In other words, it converges at a linear rate.

2. Spectral Norm of Gram Matrix Does Not Change Much During Gradient Descent

An essential part of the proof in the main theorem requires that the smallest eigenvalue assumption of the Gram matrix \(\bH\) holds throughout gradient descent.
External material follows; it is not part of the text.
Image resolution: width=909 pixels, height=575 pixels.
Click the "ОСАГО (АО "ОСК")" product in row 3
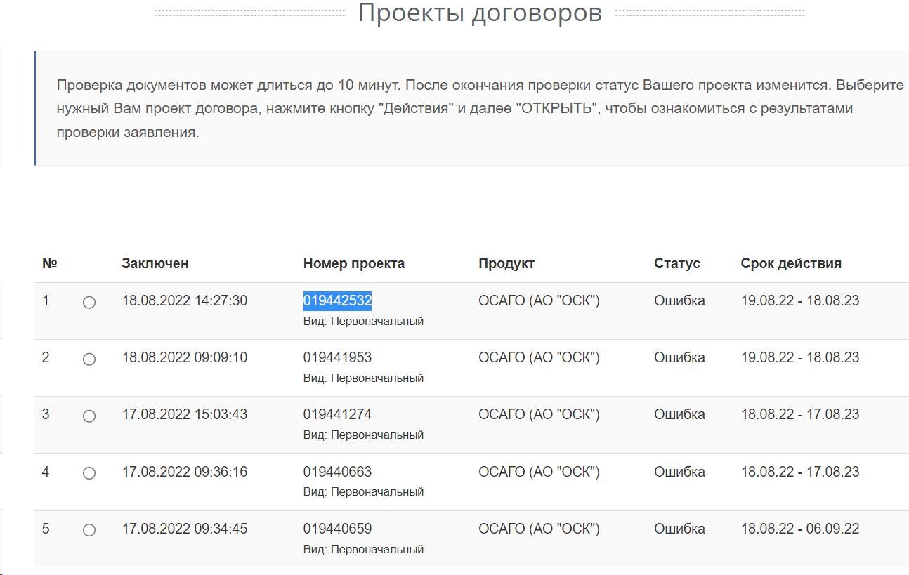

They showed this by first showing that the randomly initialized \(\bH(0)\) at time step 0 is close in spectral norm to \(\bH^{\infty}\), defined as

\[\mathbf{H}_{i j}^{\infty}= \mathbb{E}_{\mathbf{w} \sim N(\mathbf{0}, \mathbf{I})}\left[\mathbf{x}_{i}^{\top} \mathbf{x}_{j} \mathbb{I}\left\{\mathbf{w}^{\top} \mathbf{x}_{i} \geq 0, \mathbf{w}^{\top} \mathbf{x}_{j} \geq 0\right\}\right].\]

Precisely, they showed that if \(m\) is wide enough, then with high probability, \(\left\|\mathbf{H}(0)-\mathbf{H}^{\infty}\right\|_{2} \leq \frac{\lambda_{0}}{4}\) and \(\lambda_{\min }(\mathbf{H}(0)) \geq \frac{3}{4} \lambda_{0}\).

They then used this result to show that any \(\bH(t)\) is stable, and is close to its value at initialization.

3. Synthetic Data To Validate Theoretical Findings

The authors generated synthetic data to verify their theoretical findings. They found that:

  1. Greater widths result in faster convergence,
  2. Greater widths result in fewer activation pattern changes, which verifies the stability of the Gram matrix,
  3. Greater widths result in smaller weight changes.

Most Glaring Deficiency

The assumption that the second layer of the neural networks is initialized with \(\pm 1\) values feels quite unrealistic, although it is admittedly to simplify the theoretical analysis. It would be interesting to see if such an initialization pattern could actually be competitive with established weight initialization techniques in practice.

Conclusions for Future Work

Their work provides a further stepping stone to understanding why over-parameterized models perform so well. As the authors mentioned, it may be possible to generalize the results of their approach to deeper neural networks.